So I got the most frightening phone call you could ever get about your child.
His school called telling me he was absent today......
I text my Fiance and checked, who said he dropped him off 5-10 minutes late, but he took him to school.
I called the school and had them physically go check his class for him.
He was not there.
So completely panicked I called my boss freaking out and got his voice
mail. I left a message on his phone. One of the leads at my work walked in while I
was leaving the message.... I was already bawling at this point. I
explained to her and told her I needed to check my house. That was as
calm as I could get about the situation. I'd check the house then if he
wasn't home I'd call the police.
I called my Fiance on my drive back home
to find that he was there already and that My son took it upon himself
to walk home this morning.
Meanwhile, while driving home I continued
with my nervous breakdown. I cried in my driveway for at least ten minutes
while I debated on beating my kid or hugging him to death. I go inside
and my boy's back on the computer playing.

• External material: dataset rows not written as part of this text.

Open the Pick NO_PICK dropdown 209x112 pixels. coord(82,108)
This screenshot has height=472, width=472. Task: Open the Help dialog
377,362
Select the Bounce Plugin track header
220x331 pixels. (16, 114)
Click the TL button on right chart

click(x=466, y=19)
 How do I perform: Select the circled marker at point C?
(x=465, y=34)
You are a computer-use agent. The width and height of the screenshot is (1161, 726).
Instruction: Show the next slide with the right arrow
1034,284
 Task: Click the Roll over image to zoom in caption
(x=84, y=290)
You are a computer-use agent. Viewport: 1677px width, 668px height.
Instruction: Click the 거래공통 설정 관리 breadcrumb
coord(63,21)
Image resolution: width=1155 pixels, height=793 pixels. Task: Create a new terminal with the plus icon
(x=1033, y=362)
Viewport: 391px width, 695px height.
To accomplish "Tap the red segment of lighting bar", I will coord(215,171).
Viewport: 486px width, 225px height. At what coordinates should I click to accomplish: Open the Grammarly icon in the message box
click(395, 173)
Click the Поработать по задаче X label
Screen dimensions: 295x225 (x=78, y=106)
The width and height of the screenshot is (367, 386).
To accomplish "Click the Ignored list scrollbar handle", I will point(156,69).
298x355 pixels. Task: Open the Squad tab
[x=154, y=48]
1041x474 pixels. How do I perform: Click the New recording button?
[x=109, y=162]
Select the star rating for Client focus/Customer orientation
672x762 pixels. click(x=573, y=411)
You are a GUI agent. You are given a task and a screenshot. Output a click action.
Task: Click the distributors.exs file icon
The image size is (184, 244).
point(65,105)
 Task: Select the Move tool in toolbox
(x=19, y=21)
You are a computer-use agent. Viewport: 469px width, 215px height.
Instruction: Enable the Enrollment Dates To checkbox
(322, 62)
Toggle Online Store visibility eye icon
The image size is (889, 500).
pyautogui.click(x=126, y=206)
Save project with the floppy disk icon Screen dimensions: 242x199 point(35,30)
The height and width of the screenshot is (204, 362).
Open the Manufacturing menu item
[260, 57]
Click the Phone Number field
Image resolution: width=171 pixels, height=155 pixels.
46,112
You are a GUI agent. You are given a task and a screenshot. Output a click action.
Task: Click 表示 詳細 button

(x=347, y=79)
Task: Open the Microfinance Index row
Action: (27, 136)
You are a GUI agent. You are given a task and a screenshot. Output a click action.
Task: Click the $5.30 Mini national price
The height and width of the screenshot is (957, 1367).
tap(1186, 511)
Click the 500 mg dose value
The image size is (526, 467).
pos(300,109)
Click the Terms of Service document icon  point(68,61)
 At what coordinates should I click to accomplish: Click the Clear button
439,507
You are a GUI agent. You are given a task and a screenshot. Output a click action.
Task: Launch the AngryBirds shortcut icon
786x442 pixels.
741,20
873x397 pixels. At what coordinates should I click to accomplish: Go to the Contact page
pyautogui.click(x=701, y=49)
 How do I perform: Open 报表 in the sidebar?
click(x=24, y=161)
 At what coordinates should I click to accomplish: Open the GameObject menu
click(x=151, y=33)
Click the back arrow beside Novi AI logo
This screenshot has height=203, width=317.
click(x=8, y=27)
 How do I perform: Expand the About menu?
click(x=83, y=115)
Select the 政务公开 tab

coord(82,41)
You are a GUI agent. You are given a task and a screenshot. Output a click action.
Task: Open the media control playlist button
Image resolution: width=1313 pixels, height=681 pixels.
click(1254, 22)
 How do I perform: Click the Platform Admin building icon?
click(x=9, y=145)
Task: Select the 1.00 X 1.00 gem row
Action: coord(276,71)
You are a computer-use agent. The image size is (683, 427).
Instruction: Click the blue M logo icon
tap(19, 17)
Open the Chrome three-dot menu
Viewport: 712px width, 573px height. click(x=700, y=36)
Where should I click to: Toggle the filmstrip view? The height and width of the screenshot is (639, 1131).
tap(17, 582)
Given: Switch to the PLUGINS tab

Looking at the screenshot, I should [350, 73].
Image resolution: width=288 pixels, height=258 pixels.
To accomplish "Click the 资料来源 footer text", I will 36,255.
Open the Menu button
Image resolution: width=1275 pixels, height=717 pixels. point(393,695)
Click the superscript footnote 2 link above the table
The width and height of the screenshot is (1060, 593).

That wasn't going to fly. I grounded him from the computer and X-box.
I explained to my little boy that his school calls me when he doesn't
go. That I though a bad person had gotten him and when bad people take
kids, they don't usually come back.
He went to his room and I went
out back to continue my nervous break down before calling my boss to let
him know we found him. Told him I'd be in tomorrow because I was going
to have a nervous breakdown for the rest of the day.
My boss told me to give him a hug and then slap him in the back of the head for him.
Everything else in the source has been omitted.